Road dualization: Cross River, Akwa Ibom residents erect shrines, buildings to get FG compensation

Road dualization: Cross River, Akwa Ibom residents erect shrines, buildings to get FG compensation

The erection of artificial shrines and unapproved buildings along the Calabar –Itu–Ikot Ekepene highway in Cross River and Akwa Ibom States is constituting an obstacle to the dualization of the expressway.

The dualization, ND reporters findings revealed, was undertaken by the present government.

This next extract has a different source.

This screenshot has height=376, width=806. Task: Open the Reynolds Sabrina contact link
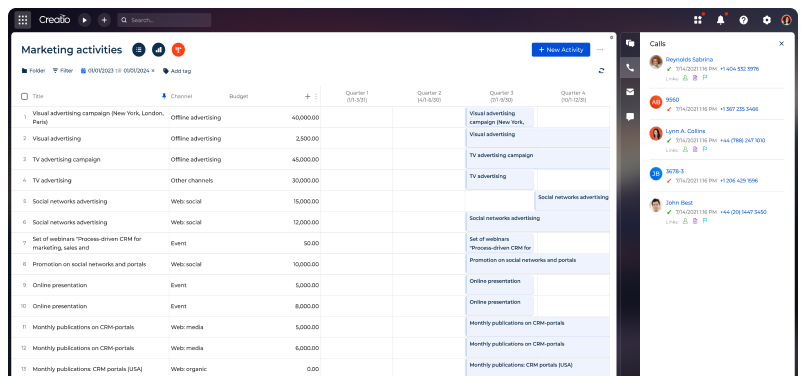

The road, which was constructed in the 70’s during the era of oil boom by the General Yakubu Gowon regime, had since become a death trap.

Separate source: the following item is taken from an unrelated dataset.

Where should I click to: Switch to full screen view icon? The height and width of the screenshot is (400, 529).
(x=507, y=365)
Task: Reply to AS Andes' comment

The Federal Government had awarded the road contract in 2018 to a firm, Julius Berger, for the complete reconstruction and dualization of the entire span of over 50 kilometres stretch of the road.

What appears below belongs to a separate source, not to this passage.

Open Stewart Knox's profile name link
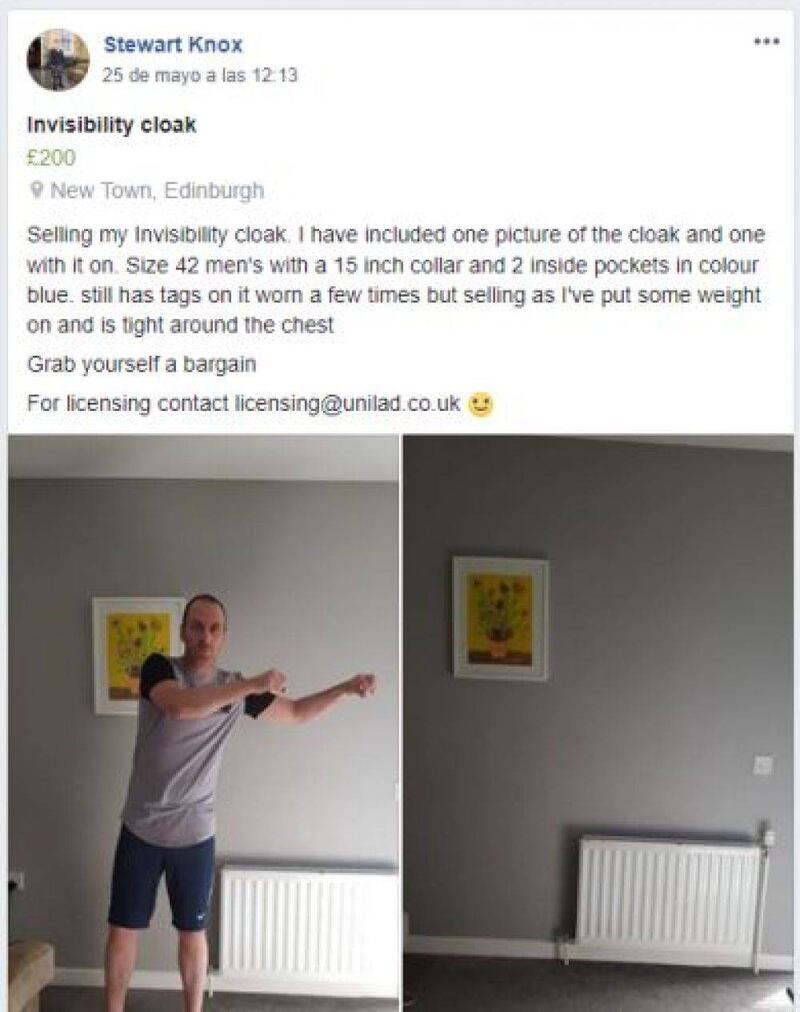 pos(173,45)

However, rather than appreciate this move by the government, villagers living along the stretch of the road have devised a plan of getting money from the government by erecting emergency structures close to the road.

When our correspondent visited the road during the week, many villagers were seen building houses, erecting shrines and sinking boreholes by the side of the road which has already been surveyed with structures captured for demolition.

For instance, the villagers along Okurikang, Ikot Okon Akiba, Kparam, Akai Effiwat, Itu Bridge head and Itu junction and other villages in Akwa Ibom State have erected shrines and unapproved structures.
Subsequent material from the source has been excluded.